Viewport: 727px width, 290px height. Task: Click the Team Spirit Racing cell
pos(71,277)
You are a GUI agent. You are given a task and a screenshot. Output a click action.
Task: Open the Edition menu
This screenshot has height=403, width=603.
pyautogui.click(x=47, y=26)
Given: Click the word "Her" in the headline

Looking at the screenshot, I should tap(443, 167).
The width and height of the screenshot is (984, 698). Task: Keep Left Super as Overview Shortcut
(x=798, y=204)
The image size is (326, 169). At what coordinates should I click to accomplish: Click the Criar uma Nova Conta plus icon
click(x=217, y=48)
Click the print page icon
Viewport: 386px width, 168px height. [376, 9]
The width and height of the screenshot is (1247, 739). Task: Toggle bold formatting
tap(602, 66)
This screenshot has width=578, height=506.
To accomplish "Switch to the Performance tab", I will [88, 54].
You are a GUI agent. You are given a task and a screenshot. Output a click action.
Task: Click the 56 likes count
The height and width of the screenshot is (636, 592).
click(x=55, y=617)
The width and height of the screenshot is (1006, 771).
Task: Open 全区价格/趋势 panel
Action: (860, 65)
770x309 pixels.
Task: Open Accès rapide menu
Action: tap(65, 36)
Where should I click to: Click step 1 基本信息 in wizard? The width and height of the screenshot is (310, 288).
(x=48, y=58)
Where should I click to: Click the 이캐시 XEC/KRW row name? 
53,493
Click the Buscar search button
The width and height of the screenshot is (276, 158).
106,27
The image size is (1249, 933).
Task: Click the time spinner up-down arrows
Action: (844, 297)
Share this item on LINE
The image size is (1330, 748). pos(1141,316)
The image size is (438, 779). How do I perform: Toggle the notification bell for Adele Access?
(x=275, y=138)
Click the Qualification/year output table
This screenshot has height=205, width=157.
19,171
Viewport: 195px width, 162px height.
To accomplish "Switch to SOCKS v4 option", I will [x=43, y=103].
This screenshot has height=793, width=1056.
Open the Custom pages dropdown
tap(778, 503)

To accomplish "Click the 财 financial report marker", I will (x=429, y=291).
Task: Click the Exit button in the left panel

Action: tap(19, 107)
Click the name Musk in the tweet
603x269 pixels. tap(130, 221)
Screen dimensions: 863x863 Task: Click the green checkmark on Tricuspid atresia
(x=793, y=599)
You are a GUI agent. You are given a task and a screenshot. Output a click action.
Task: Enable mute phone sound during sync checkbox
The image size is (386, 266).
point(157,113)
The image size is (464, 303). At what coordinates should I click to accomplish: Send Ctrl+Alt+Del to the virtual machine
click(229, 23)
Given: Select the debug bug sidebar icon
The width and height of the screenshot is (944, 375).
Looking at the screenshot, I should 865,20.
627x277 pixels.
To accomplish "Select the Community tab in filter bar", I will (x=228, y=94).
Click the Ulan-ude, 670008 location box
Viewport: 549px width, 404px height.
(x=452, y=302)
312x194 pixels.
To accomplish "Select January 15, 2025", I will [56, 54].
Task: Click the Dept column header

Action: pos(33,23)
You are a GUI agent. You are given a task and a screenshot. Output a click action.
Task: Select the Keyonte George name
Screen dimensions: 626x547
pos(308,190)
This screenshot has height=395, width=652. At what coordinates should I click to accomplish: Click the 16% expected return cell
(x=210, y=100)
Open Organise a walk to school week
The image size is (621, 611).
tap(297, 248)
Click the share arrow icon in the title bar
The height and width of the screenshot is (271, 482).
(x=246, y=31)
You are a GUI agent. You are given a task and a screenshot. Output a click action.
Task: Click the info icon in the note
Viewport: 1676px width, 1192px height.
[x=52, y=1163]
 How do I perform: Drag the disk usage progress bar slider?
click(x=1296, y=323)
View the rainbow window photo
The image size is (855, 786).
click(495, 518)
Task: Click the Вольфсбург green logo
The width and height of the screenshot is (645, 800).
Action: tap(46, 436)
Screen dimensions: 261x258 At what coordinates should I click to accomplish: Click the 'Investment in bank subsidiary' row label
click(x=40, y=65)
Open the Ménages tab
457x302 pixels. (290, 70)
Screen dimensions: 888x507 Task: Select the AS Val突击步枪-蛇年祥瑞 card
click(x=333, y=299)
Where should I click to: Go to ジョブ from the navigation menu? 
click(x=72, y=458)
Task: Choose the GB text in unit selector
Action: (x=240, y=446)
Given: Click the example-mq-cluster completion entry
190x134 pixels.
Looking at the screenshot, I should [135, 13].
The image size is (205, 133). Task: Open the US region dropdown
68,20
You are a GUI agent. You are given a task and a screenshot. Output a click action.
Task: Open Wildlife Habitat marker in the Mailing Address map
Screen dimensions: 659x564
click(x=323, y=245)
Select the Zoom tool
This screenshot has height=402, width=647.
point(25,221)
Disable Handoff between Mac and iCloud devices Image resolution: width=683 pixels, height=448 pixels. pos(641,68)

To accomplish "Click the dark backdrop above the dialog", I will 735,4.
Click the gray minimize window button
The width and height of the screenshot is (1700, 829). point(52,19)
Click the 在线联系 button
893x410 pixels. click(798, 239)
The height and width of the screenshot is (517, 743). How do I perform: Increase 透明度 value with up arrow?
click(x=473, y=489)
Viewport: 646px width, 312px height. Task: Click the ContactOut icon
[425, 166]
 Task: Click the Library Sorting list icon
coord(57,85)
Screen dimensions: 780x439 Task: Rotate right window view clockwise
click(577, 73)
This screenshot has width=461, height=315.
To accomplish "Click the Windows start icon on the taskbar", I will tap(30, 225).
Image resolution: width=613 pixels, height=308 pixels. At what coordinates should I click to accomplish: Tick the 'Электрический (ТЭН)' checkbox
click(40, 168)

====

WHAT IS NEEDED: Transcribe every line of the data, exactly as it stands.

OUTPUT OF THE EXERCISE:
Viewport: 727px width, 290px height. Task: Click the Team Spirit Racing cell
pos(71,277)
You are a GUI agent. You are given a task and a screenshot. Output a click action.
Task: Open the Edition menu
This screenshot has height=403, width=603.
pyautogui.click(x=47, y=26)
Given: Click the word "Her" in the headline

Looking at the screenshot, I should tap(443, 167).
The width and height of the screenshot is (984, 698). Task: Keep Left Super as Overview Shortcut
(x=798, y=204)
The image size is (326, 169). At what coordinates should I click to accomplish: Click the Criar uma Nova Conta plus icon
click(x=217, y=48)
Click the print page icon
Viewport: 386px width, 168px height. [376, 9]
The width and height of the screenshot is (1247, 739). Task: Toggle bold formatting
tap(602, 66)
This screenshot has width=578, height=506.
To accomplish "Switch to the Performance tab", I will [88, 54].
You are a GUI agent. You are given a task and a screenshot. Output a click action.
Task: Click the 56 likes count
The height and width of the screenshot is (636, 592).
click(x=55, y=617)
The width and height of the screenshot is (1006, 771).
Task: Open 全区价格/趋势 panel
Action: (860, 65)
770x309 pixels.
Task: Open Accès rapide menu
Action: tap(65, 36)
Where should I click to: Click step 1 基本信息 in wizard? The width and height of the screenshot is (310, 288).
(x=48, y=58)
Where should I click to: Click the 이캐시 XEC/KRW row name? 
53,493
Click the Buscar search button
The width and height of the screenshot is (276, 158).
106,27
The image size is (1249, 933).
Task: Click the time spinner up-down arrows
Action: (844, 297)
Share this item on LINE
The image size is (1330, 748). pos(1141,316)
The image size is (438, 779). How do I perform: Toggle the notification bell for Adele Access?
(x=275, y=138)
Click the Qualification/year output table
This screenshot has height=205, width=157.
19,171
Viewport: 195px width, 162px height.
To accomplish "Switch to SOCKS v4 option", I will [x=43, y=103].
This screenshot has height=793, width=1056.
Open the Custom pages dropdown
tap(778, 503)

To accomplish "Click the 财 financial report marker", I will (x=429, y=291).
Task: Click the Exit button in the left panel

Action: tap(19, 107)
Click the name Musk in the tweet
603x269 pixels. tap(130, 221)
Screen dimensions: 863x863 Task: Click the green checkmark on Tricuspid atresia
(x=793, y=599)
You are a GUI agent. You are given a task and a screenshot. Output a click action.
Task: Enable mute phone sound during sync checkbox
The image size is (386, 266).
point(157,113)
The image size is (464, 303). At what coordinates should I click to accomplish: Send Ctrl+Alt+Del to the virtual machine
click(229, 23)
Given: Select the debug bug sidebar icon
The width and height of the screenshot is (944, 375).
Looking at the screenshot, I should 865,20.
627x277 pixels.
To accomplish "Select the Community tab in filter bar", I will (x=228, y=94).
Click the Ulan-ude, 670008 location box
Viewport: 549px width, 404px height.
(x=452, y=302)
312x194 pixels.
To accomplish "Select January 15, 2025", I will [56, 54].
Task: Click the Dept column header

Action: pos(33,23)
You are a GUI agent. You are given a task and a screenshot. Output a click action.
Task: Select the Keyonte George name
Screen dimensions: 626x547
pos(308,190)
This screenshot has height=395, width=652. At what coordinates should I click to accomplish: Click the 16% expected return cell
(x=210, y=100)
Open Organise a walk to school week
The image size is (621, 611).
tap(297, 248)
Click the share arrow icon in the title bar
The height and width of the screenshot is (271, 482).
(x=246, y=31)
You are a GUI agent. You are given a task and a screenshot. Output a click action.
Task: Click the info icon in the note
Viewport: 1676px width, 1192px height.
[x=52, y=1163]
 How do I perform: Drag the disk usage progress bar slider?
click(x=1296, y=323)
View the rainbow window photo
The image size is (855, 786).
click(495, 518)
Task: Click the Вольфсбург green logo
The width and height of the screenshot is (645, 800).
Action: tap(46, 436)
Screen dimensions: 261x258 At what coordinates should I click to accomplish: Click the 'Investment in bank subsidiary' row label
click(x=40, y=65)
Open the Ménages tab
457x302 pixels. (290, 70)
Screen dimensions: 888x507 Task: Select the AS Val突击步枪-蛇年祥瑞 card
click(x=333, y=299)
Where should I click to: Go to ジョブ from the navigation menu? 
click(x=72, y=458)
Task: Choose the GB text in unit selector
Action: (x=240, y=446)
Given: Click the example-mq-cluster completion entry
190x134 pixels.
Looking at the screenshot, I should [135, 13].
The image size is (205, 133). Task: Open the US region dropdown
68,20
You are a GUI agent. You are given a task and a screenshot. Output a click action.
Task: Open Wildlife Habitat marker in the Mailing Address map
Screen dimensions: 659x564
click(x=323, y=245)
Select the Zoom tool
This screenshot has height=402, width=647.
point(25,221)
Disable Handoff between Mac and iCloud devices Image resolution: width=683 pixels, height=448 pixels. pos(641,68)

To accomplish "Click the dark backdrop above the dialog", I will 735,4.
Click the gray minimize window button
The width and height of the screenshot is (1700, 829). point(52,19)
Click the 在线联系 button
893x410 pixels. click(798, 239)
The height and width of the screenshot is (517, 743). How do I perform: Increase 透明度 value with up arrow?
click(x=473, y=489)
Viewport: 646px width, 312px height. Task: Click the ContactOut icon
[425, 166]
 Task: Click the Library Sorting list icon
coord(57,85)
Screen dimensions: 780x439 Task: Rotate right window view clockwise
click(577, 73)
This screenshot has width=461, height=315.
To accomplish "Click the Windows start icon on the taskbar", I will tap(30, 225).
Image resolution: width=613 pixels, height=308 pixels. At what coordinates should I click to accomplish: Tick the 'Электрический (ТЭН)' checkbox
click(40, 168)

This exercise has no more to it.